🤖 AI Summary
This work addresses the reliance on human-defined subtasks and annotated data in instruction-following tasks by proposing SuperIgor, a novel framework that enables the first co-learning paradigm between a language model and a reinforcement learning agent without any predefined subtasks. SuperIgor leverages the language model to autonomously generate high-level plans, which are executed by a goal-conditioned reinforcement learning agent, while preference-based feedback drives iterative refinement of these plans, establishing a closed-loop co-training mechanism. Experimental results demonstrate that SuperIgor substantially reduces dependence on human annotations, adheres more faithfully to instructions in complex dynamic environments, and exhibits strong generalization capabilities on unseen instructions.
📝 Abstract
We introduce SuperIgor, a framework for instruction-following tasks. Unlike prior methods that rely on predefined subtasks, SuperIgor enables a language model to generate and refine high-level plans through a self-learning mechanism, reducing the need for manual dataset annotation.
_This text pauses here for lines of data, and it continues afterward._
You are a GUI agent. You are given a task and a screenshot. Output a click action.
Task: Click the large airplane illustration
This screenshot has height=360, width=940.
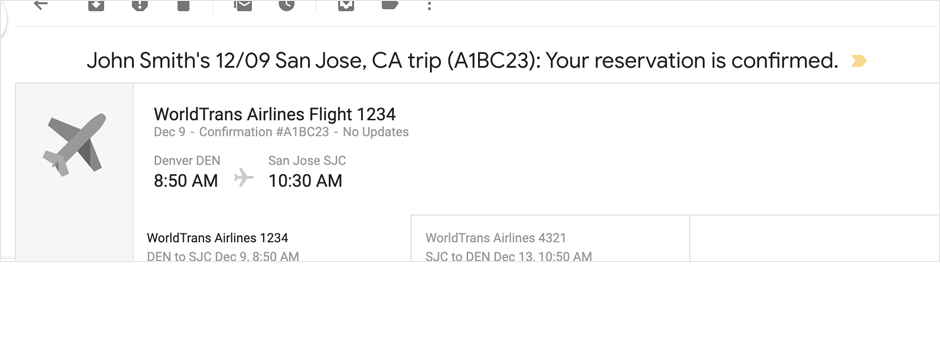click(x=74, y=144)
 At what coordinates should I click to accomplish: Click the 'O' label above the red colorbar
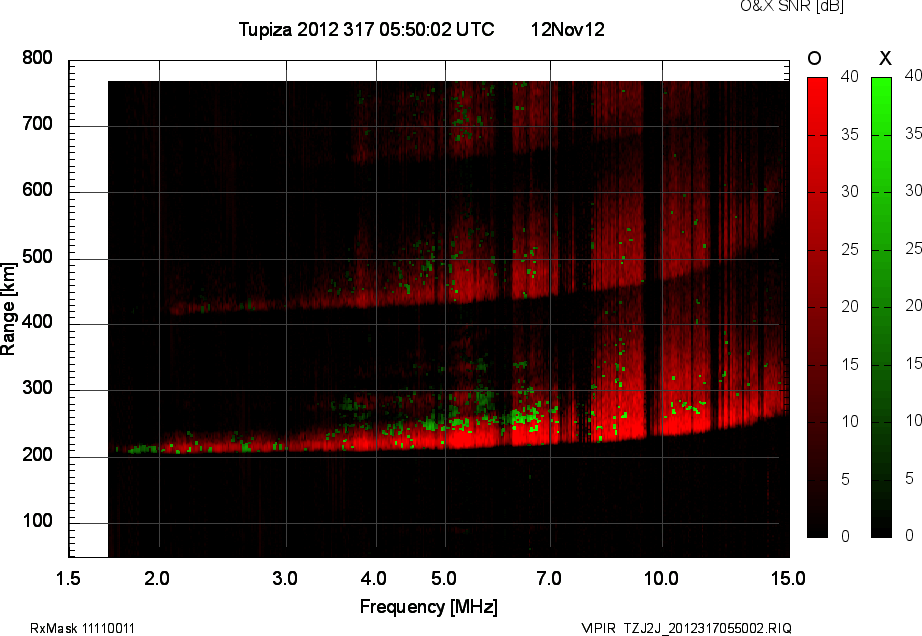click(x=815, y=60)
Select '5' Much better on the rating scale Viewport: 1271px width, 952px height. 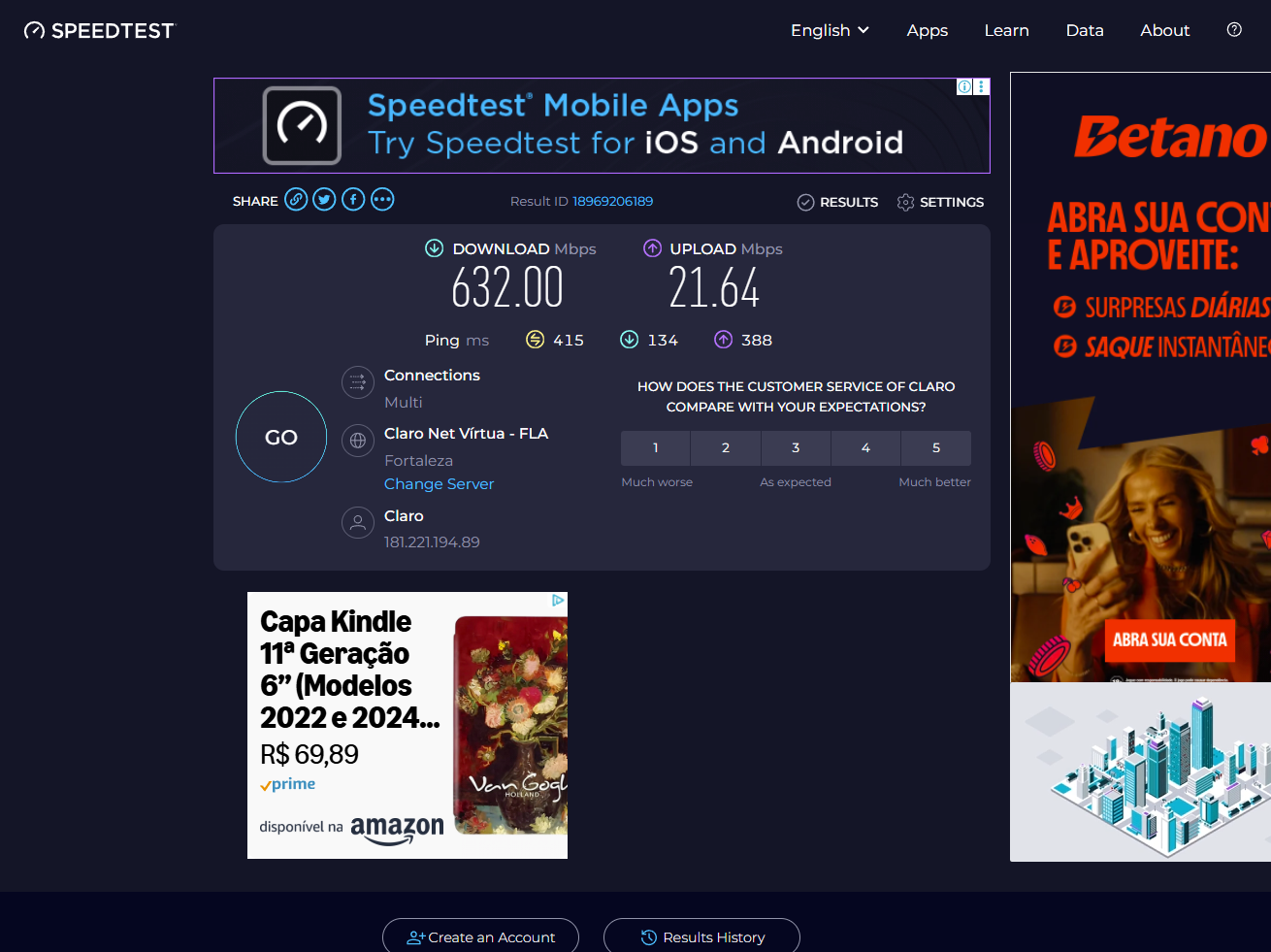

Our approach involves iterative co-training: an RL agent is trained to follow the generated plans, while the language model adapts and modifies these plans based on RL feedback and preferences. This creates a feedback loop where both the agent and the planner improve jointly. We validate our framework in environments with rich dynamics and stochasticity. Results show that SuperIgor agents adhere to instructions more strictly than baseline methods, while also demonstrating strong generalization to previously unseen instructions.